The report does not show that the taxes, as originally assessed to Brown, were “ invalid by reason of any error or irregularity in the assessment,” so as to authorize a re-assessment *272under Gen. Sts. c. 11, § 53. By § 8 of that chapter it would seem that they were properly assessed to Brown as occupant, and constituted a lien upon the real estate so taxed. After the defendant took possession, upon his promise to pay such portion of the taxes assessed to Brown as properly belonged to the real estate which he claimed, if the collector would procure the assessors to make the apportionment, it appears that the assessors did make a re-assessment, apportioning the taxes, and setting to the defendant such portion as was laid upon the real estate which he then held. Upon this modification of the assessors’ lists, which are committed with their warrant to the collector, (§ 38,) both counts of the declaration are based.
More than a year having elapsed after these taxes were committed to the collector, he was entitled, under Gen. Sts. c. 12, § 19, to bring an action in his own name for the amount of the taxes, if they had been properly assessed to the defendant.

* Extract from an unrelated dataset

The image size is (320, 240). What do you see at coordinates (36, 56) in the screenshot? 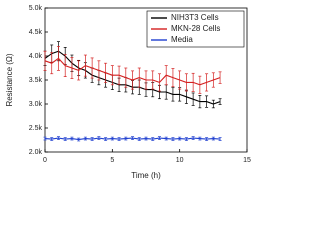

The court are of opinion that if the assessors made the change in their lists by the defendant’s request, apportioning the taxes previously set to Brown, and setting to Brown only what was laid upon his other property, and to the defendant what was laid upon real estate which he claimed and held, the defendant cannot now object to the new assessment on the ground merely of a want of authority in the assessors, under the statute, to make such alteration or re-assessment. The parties having acted in reliance upon his declarations, and having thereby changed their situation, apparently discharging Brown from all liability for so much of the taxes as are now claimed of the defendant, it is contrary to good faith that he should be allowed to allege the invalidity of that which he himself has authorized to be done.
But assuming that the defendant did not authorize a change in the tax lists, but merely requested that the amount, laid upon real estate that he then held, should be ascertained, which may appear to be the fact upon another trial, and is, perhaps, the fair interpretation of this report, we think the plaintiff may still recover upon the ground of an express promise to pay the amount when ascertained. Compliance with the defendant’s request, or *273condition, that the plaintiff “ would get the assessors of Freetown to apportion” the tax, was a good consideration for such a promise. So would be forbearance at his request, especially if thereby the land became discharged of the lien. Any act done at the defendant’s request and for his convenience, or to the inconvenience of the plaintiff, would be sufficient. Train v. Gold, 5 Pick. 380. Amherst Academy v. Cowls, 6 Pick. 427. Hubbard v. Coolidge, 1 Met. 84. Upon the statements of the report, the existence of a sufficient consideration for the promise appears very obvious. Whether the declaration properly sets forth the consideration, does not seem to have been made a question at the trial.
Such a promise is not within the statute of frauds. It does not appear whether, as between Brown and the defendant, it belonged to Brown or the defendant to pay these taxes; but they were a lien upon the real estate which the defendant held. The promise is, not to be responsible for their payment as Brown’s debt, but as the defendant’s own debt. His agreement is entirely irrespective of any liability of Brown; and although payment by the defendant would operate to discharge Brown’s liability for the claim as a tax assessed to him, yet that would be the incidental result, and not the leading object or purpose of the defendant’s promise. It seems to us, therefore, clearly to come within the class of those which are held to be original promises. Nelson v. Boynton, 3 Met. 396. Curtis v. Brown, 5 Cush. 488. Alger v. Scoville, 1 Gray, 391. Browne on St. of Frauds, § 212. Fish v. Thomas, 5 Gray, 45. This last case is very closely in point.
The objection that the action upon such a promise should be in the name of the town, and not of the collector, cannot be maintained. It does not enure to the benefit of the town solely. The collector, by forbearance, becomes responsible personally for the tax, as if collected. The promise is in terms to him. It is one promise for the whole amount of state, county and town taxes; and he has no principal whose interest is such as to be entitled to enforce the promise in its entirety.
But, upon general grounds, undoubtedly an agent may sue *274upon a promise thus made in terms to himself. Colburn v Phillips, 13 Gray, 64.
These conclusions make it unnecessary to consider whether the defendant’s letter is a sufficient writing to answer all the requirements of the statute of frauds. The verdict must be set aside, and, according to the agreement of the parties, the case is to stand for trial.